BRIEF 1:
Answer these from the Arne Carlsson page, one line each:
(a) Which British club did Carlsson ride for in 1960?
(b) How many caps did he earn for the Sweden national speedway team?
(c) In which years was he an Allsvenskan Champion?
BRIEF 2: Reproduce the Arne Carlsson page word for word, starting with "Arne Carlsson (born" and going on through "Speedway World Championship.".

PAGE EXTRACT:
Arne Carlsson
- Born: c. 1939 Motala, Sweden
- Nationality: Swedish

Career history

Sweden
- 1956-1963: Kaparna
- 1964-1966, 1968: Getingarna

Great Britain
- 1960: New Cross Rangers
- 1961-1962: Swindon Robins

Individual honours
- 1959, 1962, 1963: Speedway World Championship finalist

Team honours
- 1964, 1965, 1966: Allsvenskan Champion

= Arne Carlsson (speedway rider) =

Swedish speedway rider

Arne Carlsson (born c. 1939) is a former international motorcycle speedway rider from Sweden. He earned 17 caps for the Sweden national speedway team.

== Speedway career ==
Carlsson reached the final of the Speedway World Championship on three occasions during the 1959 Individual Speedway World Championship, 1962 Individual Speedway World Championship and 1963 Individual Speedway World Championship.

RECORD EXTRACTS:

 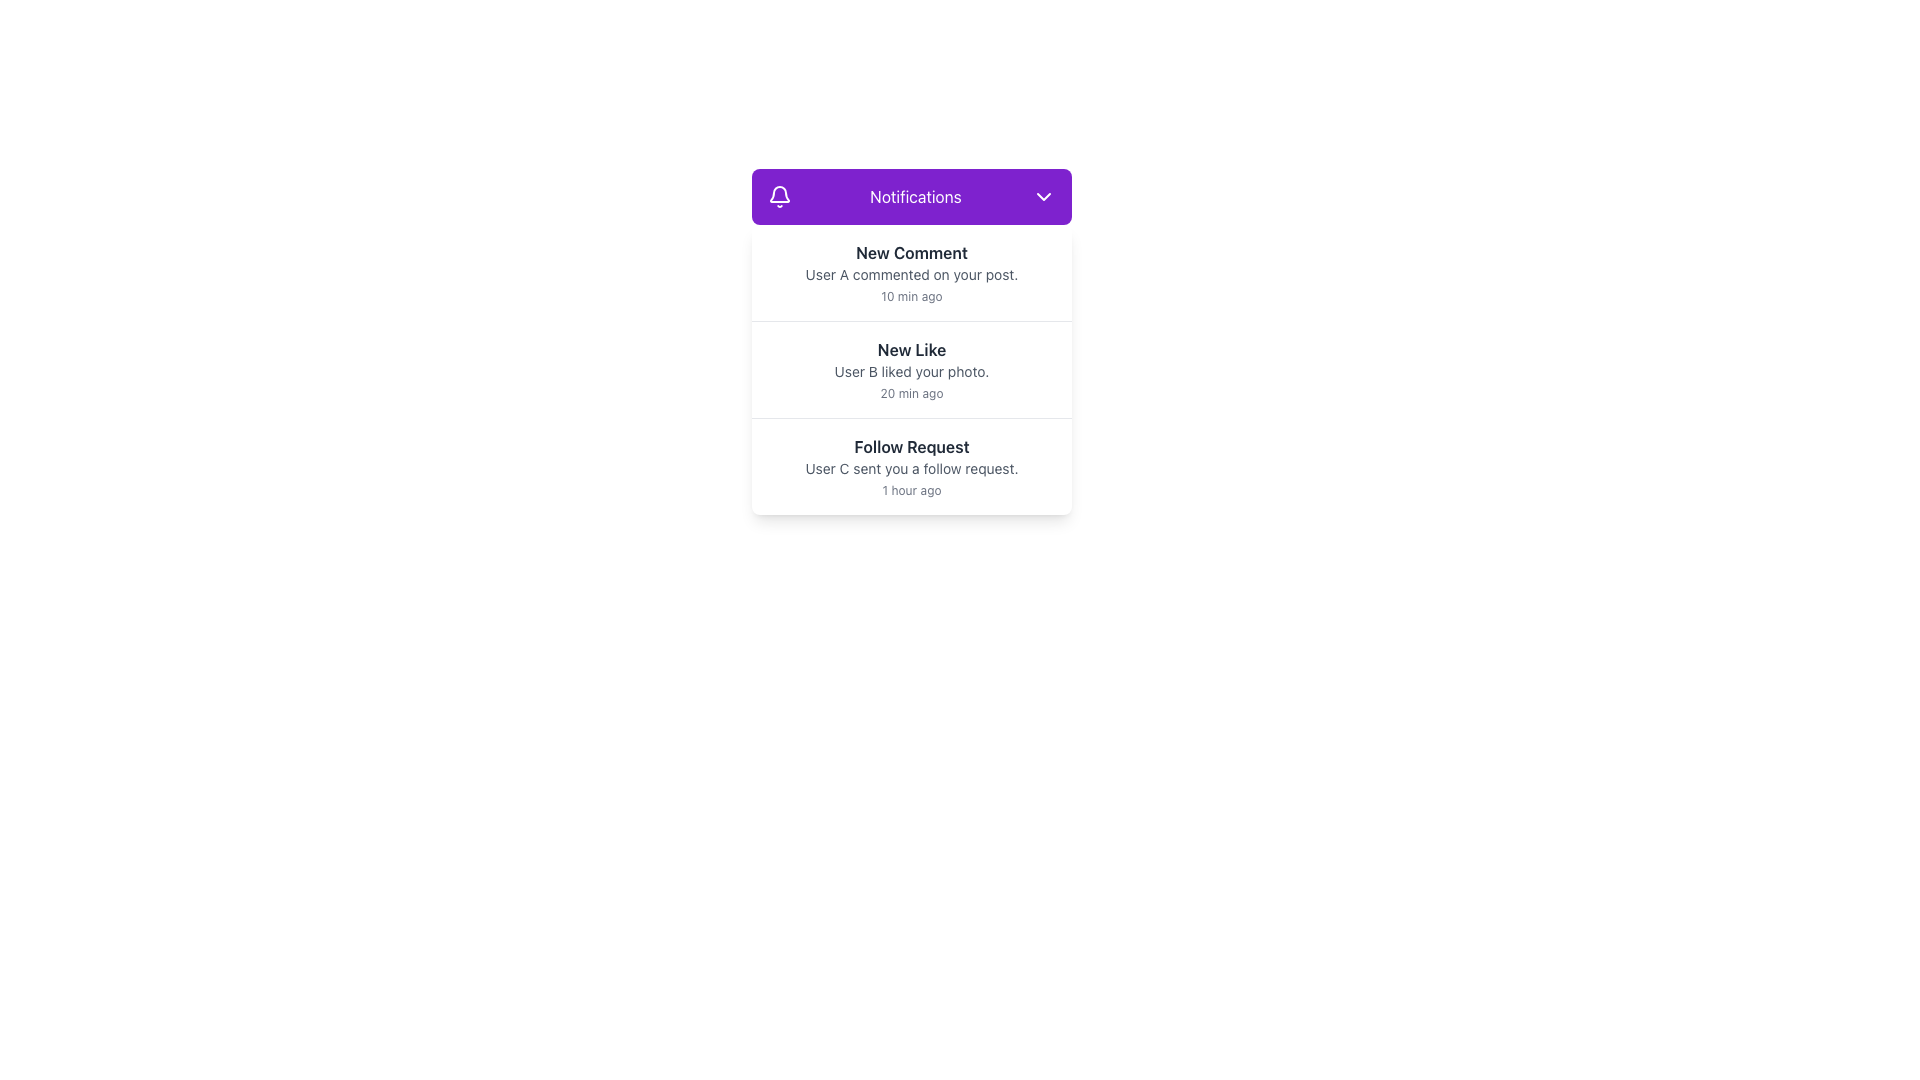 I want to click on the text label that indicates a new comment notification, positioned above the comment details in the notifications list, so click(x=911, y=252).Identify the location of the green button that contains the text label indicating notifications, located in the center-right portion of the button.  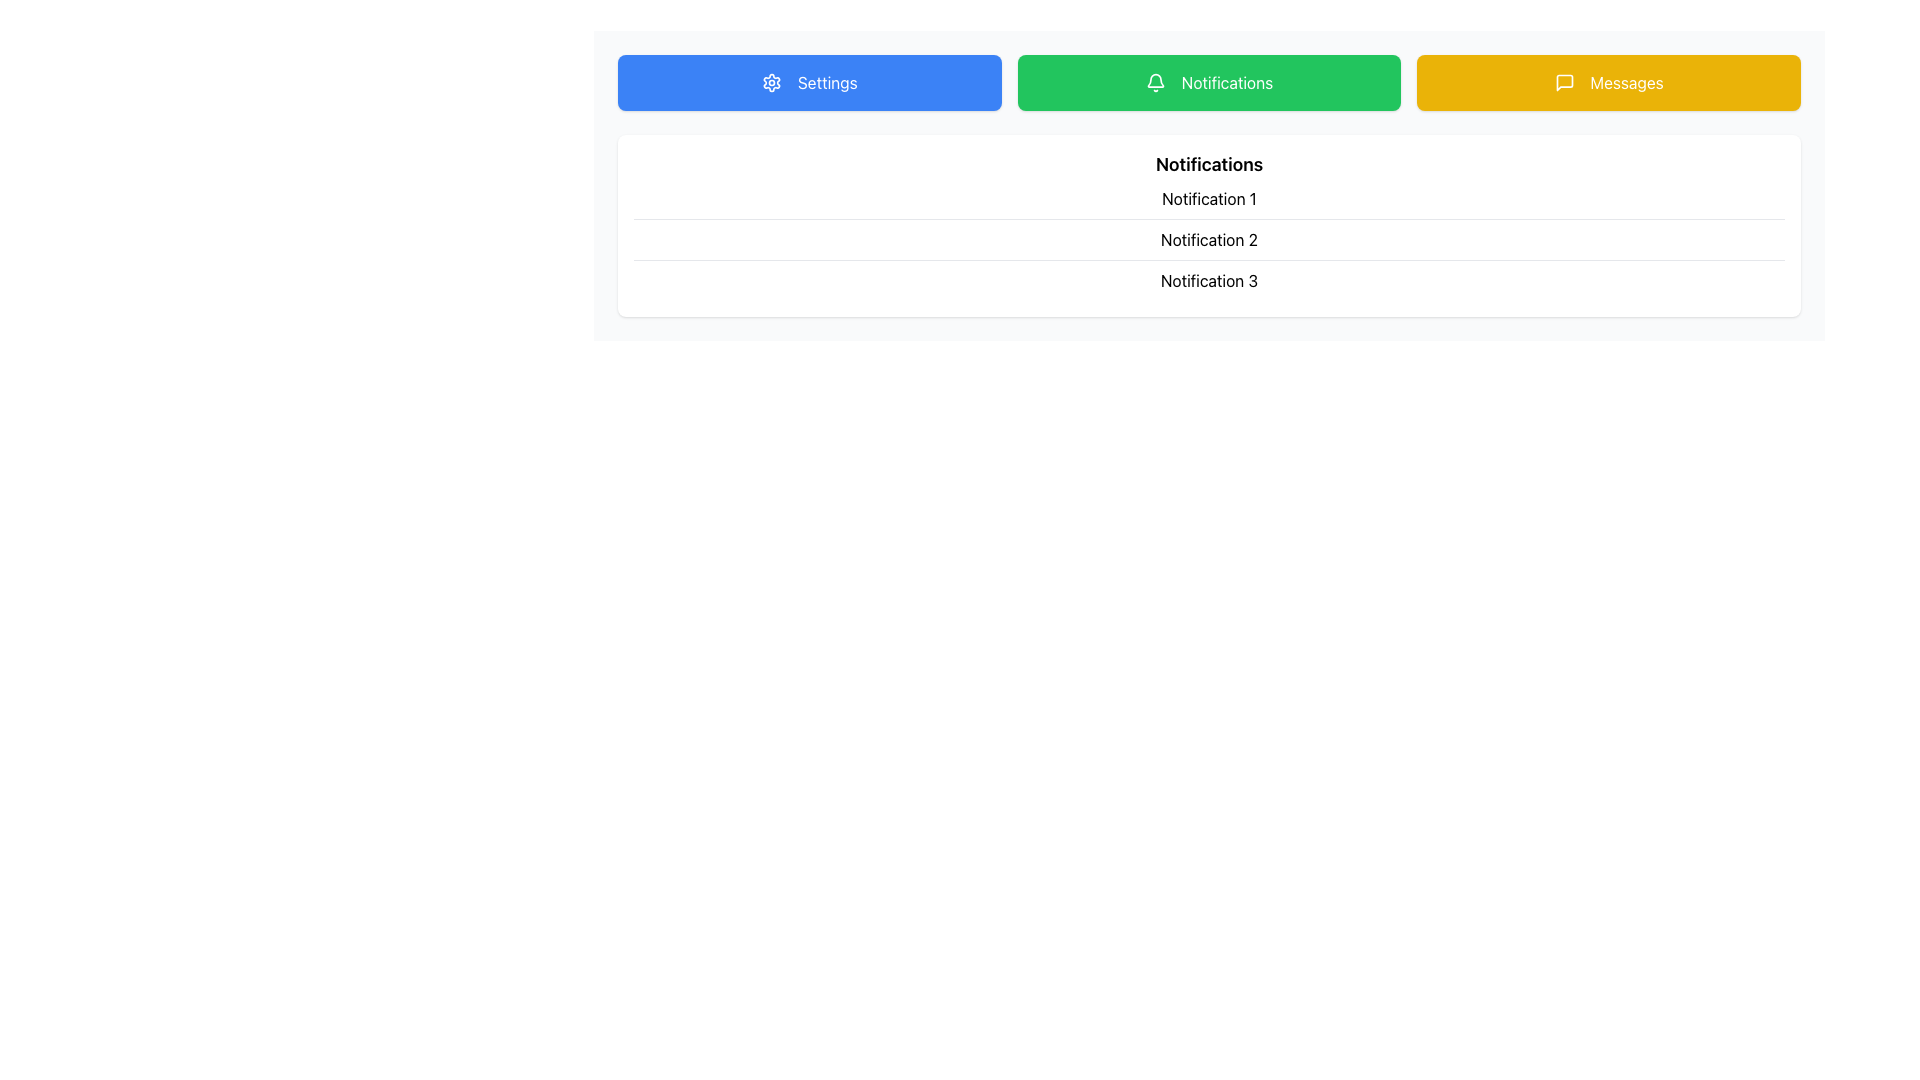
(1226, 82).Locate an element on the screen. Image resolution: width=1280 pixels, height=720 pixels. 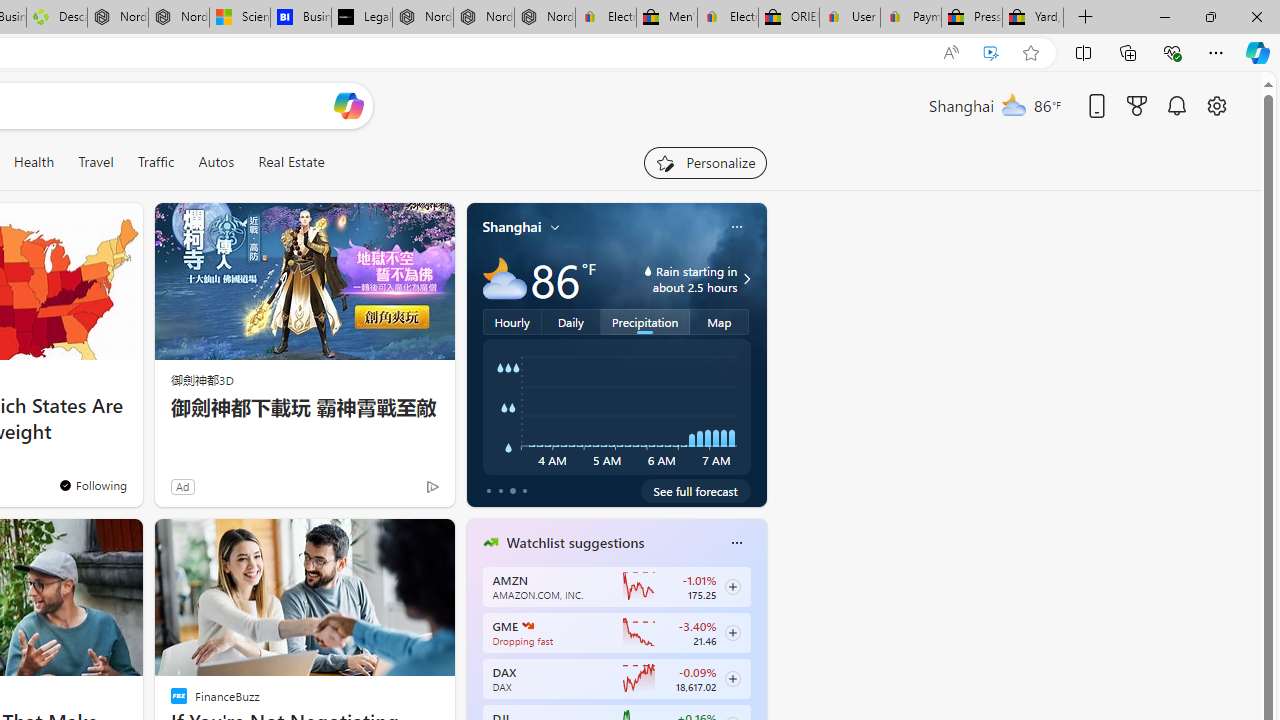
'Rain starting in about 2.5 hours' is located at coordinates (743, 279).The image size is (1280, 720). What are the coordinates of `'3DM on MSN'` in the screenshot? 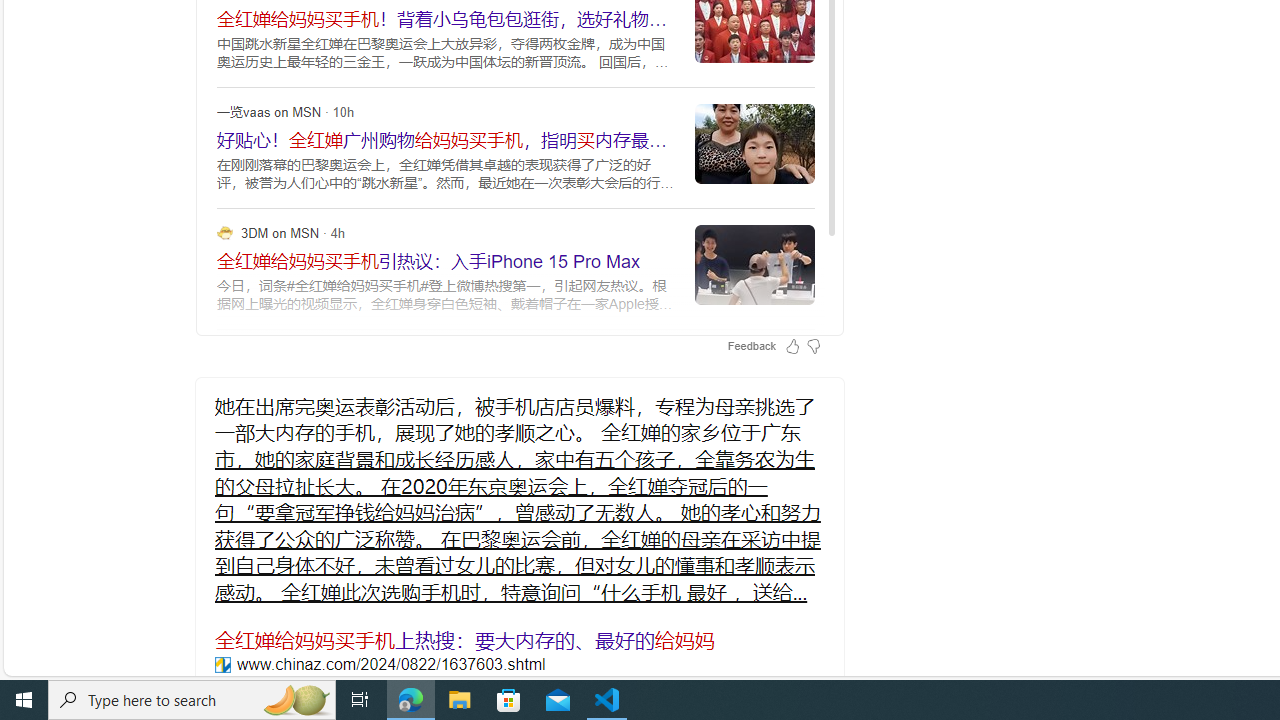 It's located at (225, 231).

YOUR RESPONSE 1:
(a) New Cross Rangers
(b) 17
(c) 1964, 1965 and 1966

YOUR RESPONSE 2:
Arne Carlsson (born c. 1939) is a former international motorcycle speedway rider from Sweden. He earned 17 caps for the Sweden national speedway team.

== Speedway career ==
Carlsson reached the final of the Speedway World Championship on three occasions during the 1959 Individual Speedway World Championship, 1962 Individual Speedway World Championship and 1963 Individual Speedway World Championship.